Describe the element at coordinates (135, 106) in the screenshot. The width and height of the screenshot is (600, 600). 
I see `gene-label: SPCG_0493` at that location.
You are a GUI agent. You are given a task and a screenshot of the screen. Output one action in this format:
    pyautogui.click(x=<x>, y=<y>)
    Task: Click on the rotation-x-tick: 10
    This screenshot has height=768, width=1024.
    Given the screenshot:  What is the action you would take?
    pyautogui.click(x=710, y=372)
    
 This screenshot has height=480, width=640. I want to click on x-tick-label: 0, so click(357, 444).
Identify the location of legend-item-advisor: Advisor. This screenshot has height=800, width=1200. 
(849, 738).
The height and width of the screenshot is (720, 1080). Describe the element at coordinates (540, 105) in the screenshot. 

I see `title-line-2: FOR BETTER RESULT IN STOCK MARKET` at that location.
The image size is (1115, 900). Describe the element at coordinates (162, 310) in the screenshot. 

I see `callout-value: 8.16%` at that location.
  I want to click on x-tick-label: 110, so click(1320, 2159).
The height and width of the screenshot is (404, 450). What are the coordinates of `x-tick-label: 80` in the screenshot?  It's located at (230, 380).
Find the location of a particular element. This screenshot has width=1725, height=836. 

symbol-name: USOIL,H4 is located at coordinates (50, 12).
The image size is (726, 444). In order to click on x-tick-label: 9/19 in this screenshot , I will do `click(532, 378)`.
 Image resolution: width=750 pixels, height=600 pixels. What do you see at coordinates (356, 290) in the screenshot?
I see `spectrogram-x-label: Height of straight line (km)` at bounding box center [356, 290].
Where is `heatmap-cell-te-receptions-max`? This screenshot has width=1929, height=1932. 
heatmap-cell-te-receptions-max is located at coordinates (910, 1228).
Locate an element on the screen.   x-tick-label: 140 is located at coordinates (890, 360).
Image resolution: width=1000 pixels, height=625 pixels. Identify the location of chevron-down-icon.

• • • •

- [TASK TO CARRY OUT] Copy out the rows word for word, from the start of the rows through the line containing "symbol-name: USOIL,H4 is", with both ends included.

- [RESULT]
Describe the element at coordinates (135, 106) in the screenshot. The width and height of the screenshot is (600, 600). 
I see `gene-label: SPCG_0493` at that location.
You are a GUI agent. You are given a task and a screenshot of the screen. Output one action in this format:
    pyautogui.click(x=<x>, y=<y>)
    Task: Click on the rotation-x-tick: 10
    This screenshot has height=768, width=1024.
    Given the screenshot:  What is the action you would take?
    pyautogui.click(x=710, y=372)
    
 This screenshot has height=480, width=640. I want to click on x-tick-label: 0, so click(357, 444).
Identify the location of legend-item-advisor: Advisor. This screenshot has height=800, width=1200. 
(849, 738).
The height and width of the screenshot is (720, 1080). Describe the element at coordinates (540, 105) in the screenshot. 

I see `title-line-2: FOR BETTER RESULT IN STOCK MARKET` at that location.
The image size is (1115, 900). Describe the element at coordinates (162, 310) in the screenshot. 

I see `callout-value: 8.16%` at that location.
  I want to click on x-tick-label: 110, so click(1320, 2159).
The height and width of the screenshot is (404, 450). What are the coordinates of `x-tick-label: 80` in the screenshot?  It's located at (230, 380).
Find the location of a particular element. This screenshot has width=1725, height=836. 

symbol-name: USOIL,H4 is located at coordinates (50, 12).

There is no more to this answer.